Your task: Extract each line of the data and write it out again exactly.

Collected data
-*-

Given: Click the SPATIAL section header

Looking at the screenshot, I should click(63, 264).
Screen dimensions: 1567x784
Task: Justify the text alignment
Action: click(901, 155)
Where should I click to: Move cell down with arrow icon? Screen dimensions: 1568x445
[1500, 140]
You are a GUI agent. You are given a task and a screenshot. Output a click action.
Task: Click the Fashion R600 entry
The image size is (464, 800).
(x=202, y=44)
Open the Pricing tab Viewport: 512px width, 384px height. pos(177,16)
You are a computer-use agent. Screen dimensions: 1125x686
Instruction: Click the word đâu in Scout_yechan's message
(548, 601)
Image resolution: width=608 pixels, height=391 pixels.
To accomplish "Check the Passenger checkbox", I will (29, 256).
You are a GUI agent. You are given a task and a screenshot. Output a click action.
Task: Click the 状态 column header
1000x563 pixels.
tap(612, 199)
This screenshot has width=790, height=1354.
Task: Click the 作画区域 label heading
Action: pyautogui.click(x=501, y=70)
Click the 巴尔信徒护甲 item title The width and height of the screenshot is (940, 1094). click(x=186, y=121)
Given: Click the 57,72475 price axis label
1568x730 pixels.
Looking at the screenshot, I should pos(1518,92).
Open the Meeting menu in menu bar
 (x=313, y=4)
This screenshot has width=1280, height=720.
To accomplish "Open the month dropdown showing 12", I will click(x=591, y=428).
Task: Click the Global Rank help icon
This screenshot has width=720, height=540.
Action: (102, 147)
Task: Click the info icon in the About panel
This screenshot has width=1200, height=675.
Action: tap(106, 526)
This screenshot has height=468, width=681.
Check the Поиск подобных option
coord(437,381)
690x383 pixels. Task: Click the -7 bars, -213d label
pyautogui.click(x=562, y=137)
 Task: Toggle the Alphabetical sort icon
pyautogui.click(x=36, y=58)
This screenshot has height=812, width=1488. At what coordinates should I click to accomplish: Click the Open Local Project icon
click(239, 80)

-*-

Result below:
Given: Click the SPATIAL section header

Looking at the screenshot, I should click(63, 264).
Screen dimensions: 1567x784
Task: Justify the text alignment
Action: click(901, 155)
Where should I click to: Move cell down with arrow icon? Screen dimensions: 1568x445
[1500, 140]
You are a GUI agent. You are given a task and a screenshot. Output a click action.
Task: Click the Fashion R600 entry
The image size is (464, 800).
(x=202, y=44)
Open the Pricing tab Viewport: 512px width, 384px height. pos(177,16)
You are a computer-use agent. Screen dimensions: 1125x686
Instruction: Click the word đâu in Scout_yechan's message
(548, 601)
Image resolution: width=608 pixels, height=391 pixels.
To accomplish "Check the Passenger checkbox", I will (29, 256).
You are a GUI agent. You are given a task and a screenshot. Output a click action.
Task: Click the 状态 column header
1000x563 pixels.
tap(612, 199)
This screenshot has width=790, height=1354.
Task: Click the 作画区域 label heading
Action: pyautogui.click(x=501, y=70)
Click the 巴尔信徒护甲 item title The width and height of the screenshot is (940, 1094). click(x=186, y=121)
Given: Click the 57,72475 price axis label
1568x730 pixels.
Looking at the screenshot, I should pos(1518,92).
Open the Meeting menu in menu bar
 (x=313, y=4)
This screenshot has width=1280, height=720.
To accomplish "Open the month dropdown showing 12", I will click(x=591, y=428).
Task: Click the Global Rank help icon
This screenshot has width=720, height=540.
Action: (102, 147)
Task: Click the info icon in the About panel
This screenshot has width=1200, height=675.
Action: tap(106, 526)
This screenshot has height=468, width=681.
Check the Поиск подобных option
coord(437,381)
690x383 pixels. Task: Click the -7 bars, -213d label
pyautogui.click(x=562, y=137)
 Task: Toggle the Alphabetical sort icon
pyautogui.click(x=36, y=58)
This screenshot has height=812, width=1488. At what coordinates should I click to accomplish: Click the Open Local Project icon
click(239, 80)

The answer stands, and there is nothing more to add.